Start of Block
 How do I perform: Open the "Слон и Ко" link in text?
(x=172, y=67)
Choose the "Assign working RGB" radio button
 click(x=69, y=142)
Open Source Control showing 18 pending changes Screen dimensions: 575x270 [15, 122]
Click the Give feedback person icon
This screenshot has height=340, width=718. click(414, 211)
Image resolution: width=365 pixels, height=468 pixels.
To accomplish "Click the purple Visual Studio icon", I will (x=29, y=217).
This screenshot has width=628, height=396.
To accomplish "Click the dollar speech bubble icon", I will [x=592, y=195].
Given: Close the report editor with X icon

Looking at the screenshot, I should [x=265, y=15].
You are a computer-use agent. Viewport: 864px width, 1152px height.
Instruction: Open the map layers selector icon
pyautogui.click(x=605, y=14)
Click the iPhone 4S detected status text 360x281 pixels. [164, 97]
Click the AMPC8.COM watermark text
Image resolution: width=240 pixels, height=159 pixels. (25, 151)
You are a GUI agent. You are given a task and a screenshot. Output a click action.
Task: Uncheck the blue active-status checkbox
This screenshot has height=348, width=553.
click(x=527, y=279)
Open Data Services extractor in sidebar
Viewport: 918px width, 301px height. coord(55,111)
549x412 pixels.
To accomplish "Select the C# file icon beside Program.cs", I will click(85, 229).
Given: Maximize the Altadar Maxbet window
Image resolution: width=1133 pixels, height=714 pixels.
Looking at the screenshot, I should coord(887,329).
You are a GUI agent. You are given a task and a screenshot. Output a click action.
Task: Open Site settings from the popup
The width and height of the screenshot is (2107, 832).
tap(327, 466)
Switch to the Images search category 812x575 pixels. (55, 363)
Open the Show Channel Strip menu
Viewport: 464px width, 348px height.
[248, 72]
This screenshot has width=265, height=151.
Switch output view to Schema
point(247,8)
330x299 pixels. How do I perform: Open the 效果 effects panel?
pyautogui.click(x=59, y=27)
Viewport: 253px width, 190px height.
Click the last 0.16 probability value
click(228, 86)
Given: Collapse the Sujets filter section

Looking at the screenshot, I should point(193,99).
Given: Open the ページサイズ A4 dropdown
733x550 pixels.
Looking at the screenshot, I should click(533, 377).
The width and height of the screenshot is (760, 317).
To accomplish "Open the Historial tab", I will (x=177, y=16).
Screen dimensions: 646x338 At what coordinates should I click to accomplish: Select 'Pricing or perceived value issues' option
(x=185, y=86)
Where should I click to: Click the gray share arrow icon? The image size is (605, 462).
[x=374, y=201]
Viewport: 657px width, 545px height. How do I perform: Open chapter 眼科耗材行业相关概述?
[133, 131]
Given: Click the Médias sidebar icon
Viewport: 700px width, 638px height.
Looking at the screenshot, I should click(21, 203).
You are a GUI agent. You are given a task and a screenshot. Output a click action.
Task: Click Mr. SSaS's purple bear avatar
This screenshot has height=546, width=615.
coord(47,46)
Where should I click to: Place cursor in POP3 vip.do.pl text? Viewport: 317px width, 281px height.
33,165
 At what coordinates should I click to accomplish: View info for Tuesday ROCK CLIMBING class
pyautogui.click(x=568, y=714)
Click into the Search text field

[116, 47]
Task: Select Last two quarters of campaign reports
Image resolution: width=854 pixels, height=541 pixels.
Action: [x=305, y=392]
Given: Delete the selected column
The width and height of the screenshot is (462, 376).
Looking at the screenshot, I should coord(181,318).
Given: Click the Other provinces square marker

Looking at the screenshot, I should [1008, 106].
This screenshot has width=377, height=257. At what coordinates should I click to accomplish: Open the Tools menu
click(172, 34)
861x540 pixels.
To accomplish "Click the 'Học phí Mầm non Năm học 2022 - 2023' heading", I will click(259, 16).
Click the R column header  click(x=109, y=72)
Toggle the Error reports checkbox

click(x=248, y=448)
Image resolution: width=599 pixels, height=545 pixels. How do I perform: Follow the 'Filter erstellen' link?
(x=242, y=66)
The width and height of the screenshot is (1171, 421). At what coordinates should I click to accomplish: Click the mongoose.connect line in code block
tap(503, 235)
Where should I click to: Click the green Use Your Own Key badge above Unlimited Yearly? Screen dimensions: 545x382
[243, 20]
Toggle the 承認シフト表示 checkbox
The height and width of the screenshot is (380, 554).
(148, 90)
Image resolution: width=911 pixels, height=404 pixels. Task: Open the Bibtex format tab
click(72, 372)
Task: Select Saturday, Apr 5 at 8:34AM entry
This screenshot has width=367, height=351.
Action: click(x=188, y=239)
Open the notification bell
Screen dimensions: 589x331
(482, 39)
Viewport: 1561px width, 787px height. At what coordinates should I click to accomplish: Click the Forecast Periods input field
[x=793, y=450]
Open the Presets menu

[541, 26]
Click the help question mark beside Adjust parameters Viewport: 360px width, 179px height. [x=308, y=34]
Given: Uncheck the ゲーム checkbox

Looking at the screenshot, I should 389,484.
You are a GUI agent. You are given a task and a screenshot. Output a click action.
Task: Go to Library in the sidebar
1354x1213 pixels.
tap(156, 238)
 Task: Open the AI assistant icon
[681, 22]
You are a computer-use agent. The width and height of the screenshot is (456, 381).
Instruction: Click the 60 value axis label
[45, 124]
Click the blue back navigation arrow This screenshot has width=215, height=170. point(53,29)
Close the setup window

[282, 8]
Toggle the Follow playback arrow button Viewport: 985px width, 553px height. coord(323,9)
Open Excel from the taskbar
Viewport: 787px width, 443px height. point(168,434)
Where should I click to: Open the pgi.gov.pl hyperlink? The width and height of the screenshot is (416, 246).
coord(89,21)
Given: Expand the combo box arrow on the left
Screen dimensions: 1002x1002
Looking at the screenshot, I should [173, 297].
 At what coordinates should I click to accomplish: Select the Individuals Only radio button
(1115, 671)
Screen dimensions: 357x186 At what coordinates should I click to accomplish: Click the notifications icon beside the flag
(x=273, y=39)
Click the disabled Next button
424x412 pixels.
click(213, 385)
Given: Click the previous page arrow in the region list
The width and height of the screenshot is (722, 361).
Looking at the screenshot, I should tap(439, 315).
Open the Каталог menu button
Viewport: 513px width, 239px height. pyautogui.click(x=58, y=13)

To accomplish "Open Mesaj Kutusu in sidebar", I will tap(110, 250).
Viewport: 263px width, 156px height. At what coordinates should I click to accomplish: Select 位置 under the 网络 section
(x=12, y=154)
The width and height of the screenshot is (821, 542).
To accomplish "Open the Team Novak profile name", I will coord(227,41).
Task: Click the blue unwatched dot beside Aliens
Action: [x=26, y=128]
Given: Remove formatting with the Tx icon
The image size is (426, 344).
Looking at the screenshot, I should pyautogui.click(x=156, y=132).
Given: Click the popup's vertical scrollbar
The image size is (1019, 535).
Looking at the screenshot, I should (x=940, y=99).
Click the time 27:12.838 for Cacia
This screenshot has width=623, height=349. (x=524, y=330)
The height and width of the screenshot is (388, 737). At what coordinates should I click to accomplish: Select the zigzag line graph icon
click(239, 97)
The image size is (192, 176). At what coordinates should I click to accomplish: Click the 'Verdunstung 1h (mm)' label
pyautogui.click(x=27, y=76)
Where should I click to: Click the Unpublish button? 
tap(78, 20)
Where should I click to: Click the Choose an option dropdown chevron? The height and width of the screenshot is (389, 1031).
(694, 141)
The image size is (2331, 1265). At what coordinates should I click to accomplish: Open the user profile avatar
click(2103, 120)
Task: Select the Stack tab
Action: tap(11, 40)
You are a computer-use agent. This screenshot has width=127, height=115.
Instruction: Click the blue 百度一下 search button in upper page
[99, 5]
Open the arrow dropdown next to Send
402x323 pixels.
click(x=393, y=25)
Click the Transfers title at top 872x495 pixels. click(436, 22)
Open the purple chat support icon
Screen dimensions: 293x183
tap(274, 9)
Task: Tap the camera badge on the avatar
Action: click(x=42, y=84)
End of Block
Would you copy each line of the records that contains "status"?

Click the iPhone 4S detected status text 360x281 pixels. [164, 97]
Task: Uncheck the blue active-status checkbox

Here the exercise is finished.